Juncker, who chaired Tuesday’s talks, vowed to protect the stability of the 16-nation currency zone if necessary.
“The discussions that will take place between Ireland and the commission and the ECB and the IMF will enable us to have at our disposal all the elements and instruments we need were Ireland to make a request for assistance to the EU, the IMF and the Eurogroup,” he told a news conference.
We confirm that we will take action as the Eurogroup ... in a determined and coordinated manner to safeguard the financial stability of the euro area if that is needed,” said Juncker.
He said the means were available to help Dublin “were Ireland to make a request for assistance to the EU, the IMF and the Eurogroup.”
The IMF said Irish authorities requested it take part in the talks.
“An IMF team will participate in a short and focused consultation, together with the European Commission and the ECB, to determine the best way to provide any necessary support to address market risks,” the IMF said in a statement.
Cowen said in Dublin the Irish government was fully funded until mid-2011, and that only its banks may need help.
He also acknowledged the government was no closer to publishing a four-year plan for tackling the budget deficit despite its financial crisis.
“I said before that I had hoped it [the plan] would be available for publication, assuming approval, ...
next week but I can’t anticipate the outcome of discussions in relation to it.
Irish banks have grown increasingly reliant on funding from the European Central Bank, as other commercial banks have been reluctant to lend to them following the financial crisis in fellow eurozone member Greece.
The Bank of Ireland, the country’s largest lender, signalled last week it had suffered a €10-billion outflow of deposits from early August until the end of September.
Allied Irish Banks, which will be more than 90% owned by the state following a rights issue later this year, will issue a trading statement later this week with details about its funding situation.
The euro fell more than a cent to below $1,3450 and European stocks shed 2,2% on the day as investors worried that the meeting would not bring a solution to Ireland’s debt crunch.
Formal austerity programme
Some ministers said before the talks that loans from EU emergency funds could only be granted to a government that signed a formal austerity programme with conditions set and enforced by the European Commission and the IMF.
Before Tuesday’s meeting began, European Council president Herman Van Rompuy, who chairs EU summits, told a Brussels think-tank the future of the 27-nation union was at stake in the latest spasm of a debt crisis that began a year ago with Greece.

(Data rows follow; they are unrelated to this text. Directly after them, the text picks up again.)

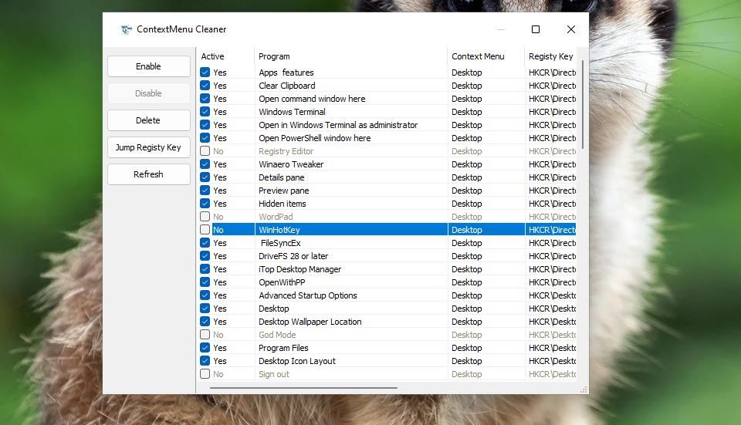Check the Registry Editor checkbox
Viewport: 741px width, 425px height.
(205, 151)
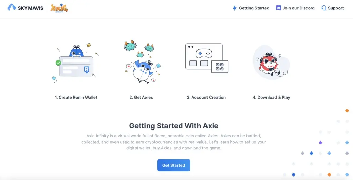353x180 pixels.
Task: Click the Sky Mavis logo
Action: 25,8
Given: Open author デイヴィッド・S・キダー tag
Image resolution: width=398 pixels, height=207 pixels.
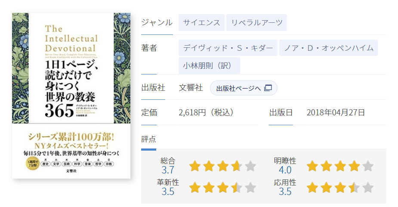Looking at the screenshot, I should tap(228, 48).
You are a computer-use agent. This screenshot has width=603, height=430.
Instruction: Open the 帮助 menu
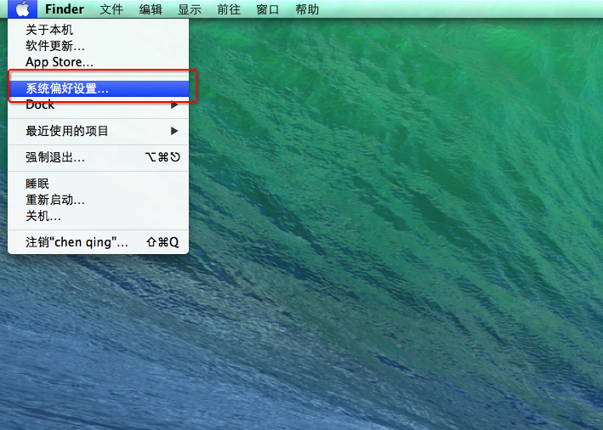point(307,9)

“We are in a survival crisis,” he told the European Policy Centre. “We all have to work together in order to survive with the euro zone because if we don’t survive with the euro zone, we will not survive with the European Union.”

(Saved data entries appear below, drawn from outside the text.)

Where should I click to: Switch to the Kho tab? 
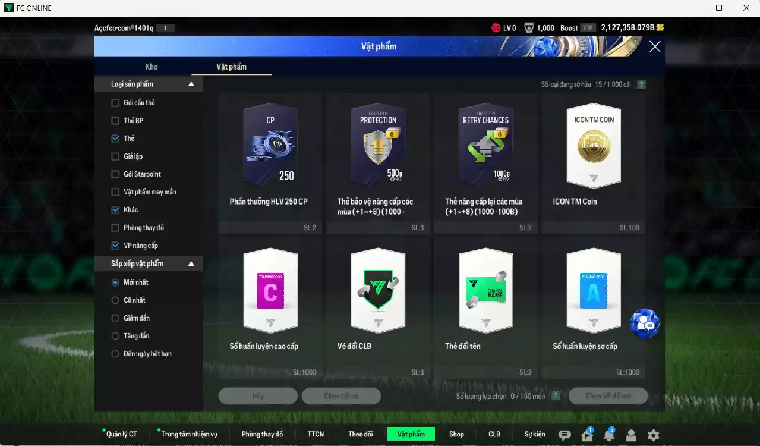click(x=152, y=67)
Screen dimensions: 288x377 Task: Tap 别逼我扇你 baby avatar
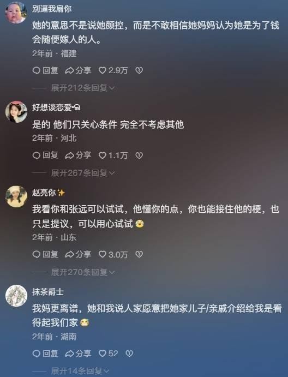click(16, 13)
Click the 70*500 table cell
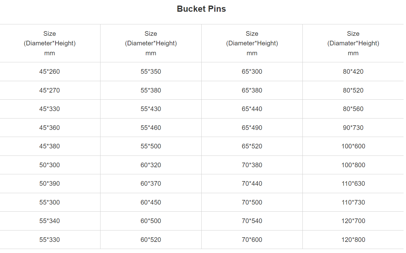The image size is (406, 253). (252, 202)
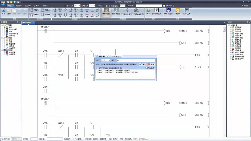The image size is (251, 141).
Task: Toggle the code-to-ladder conversion checkbox
Action: [132, 15]
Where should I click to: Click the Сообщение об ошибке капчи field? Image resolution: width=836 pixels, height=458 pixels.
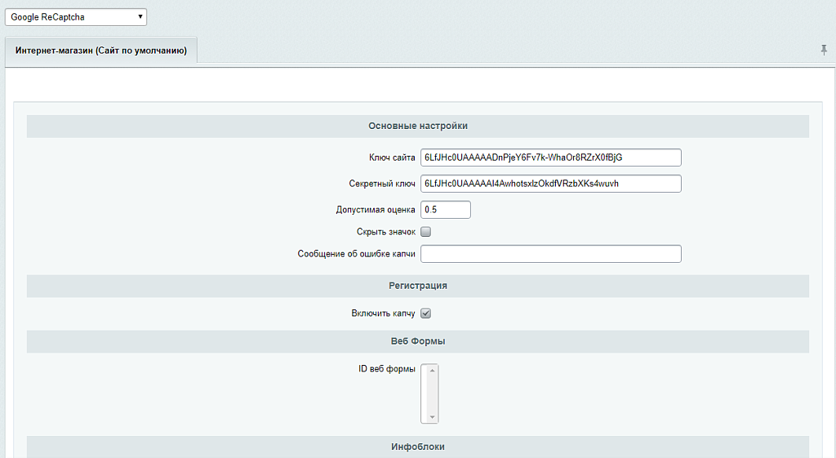tap(550, 254)
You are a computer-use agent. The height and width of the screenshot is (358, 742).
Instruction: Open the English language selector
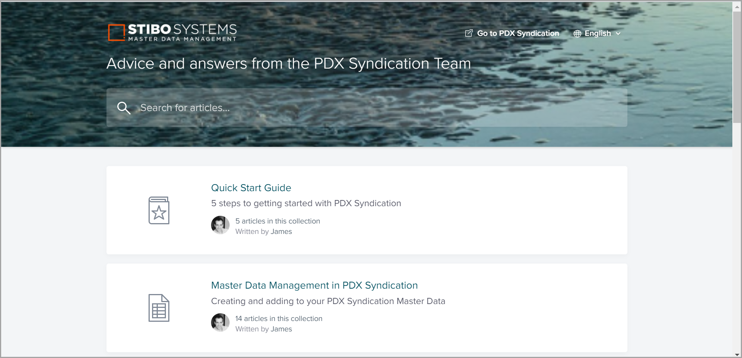coord(597,34)
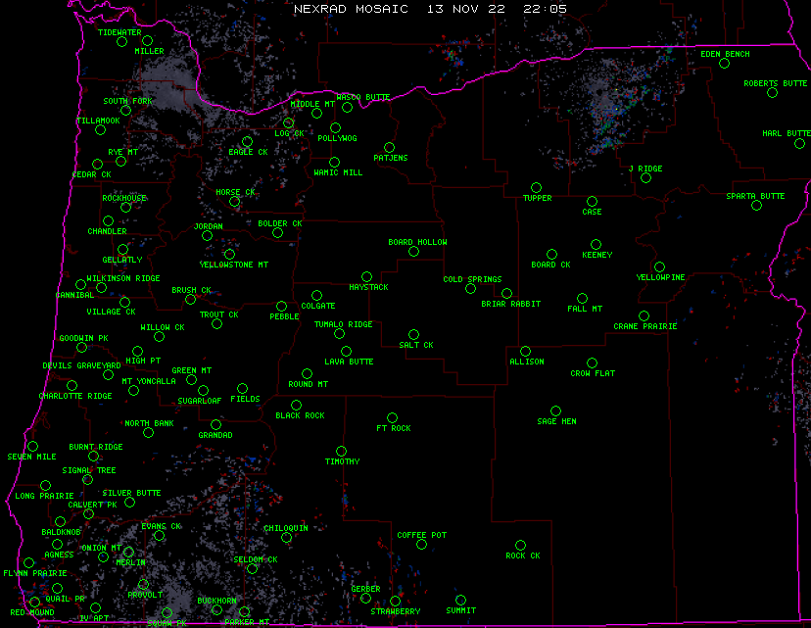Select the Sage Hen station marker
Screen dimensions: 811x628
[x=555, y=411]
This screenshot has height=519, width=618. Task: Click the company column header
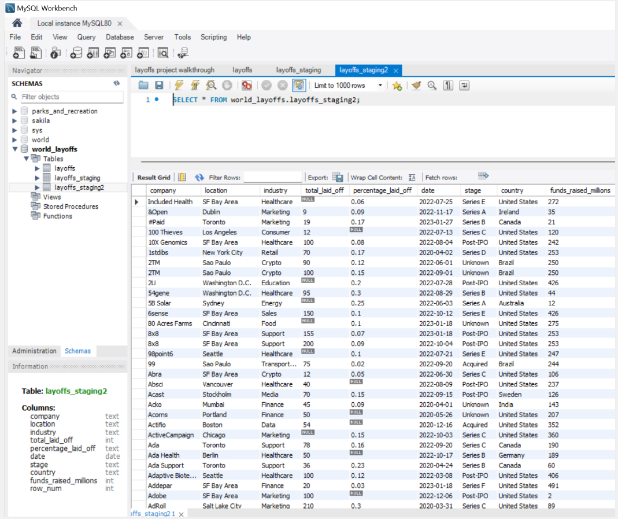click(x=162, y=190)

But European Economic and Monetary Affairs Commissioner Olli Rehn cautioned against alarmism, saying: “It’s not a matter of the survival of the euro.”
The ECB and some euro zone peers want Dublin to take a quick decision on applying for aid amid signs that market contagion is affecting fellow struggler Portugal and beginning to hurt Spain.
EU sources say possible aid under discussion for Ireland ranges from €45-billion to €90-billion ($63-123-billion), depending on whether Dublin needs support for its banks.
In Washington, US Treasury Secretary Timothy Geithner said Europe was capable of dealing with the debt crisis but needed to act “very, very quickly,” combining temporary financial support with reforms that resolve underlying problems.
His remarks appeared to reflect US concern that, if left to fester, they could spread and imperil global recovery.
Eager to save face and protect a slim parliamentary majority, the Irish government has sought support for its banks, which were driven to the brink by the global financial crisis and a property market crash, without a formal state bailout.
The ECB is now channelling around a quarter of its loans to banks in Ireland. Ireland has said the bill for bailing out its banks could top a jaw-dropping €50-billion but investors fear the final figure could be worse.
In an indication of the sort of terms Brussels may face pressure to set, a senior German lawmaker said Ireland should raise its ultra-low 12,5% corporation tax rate, a magnet for foreign investment, to help cut its debt.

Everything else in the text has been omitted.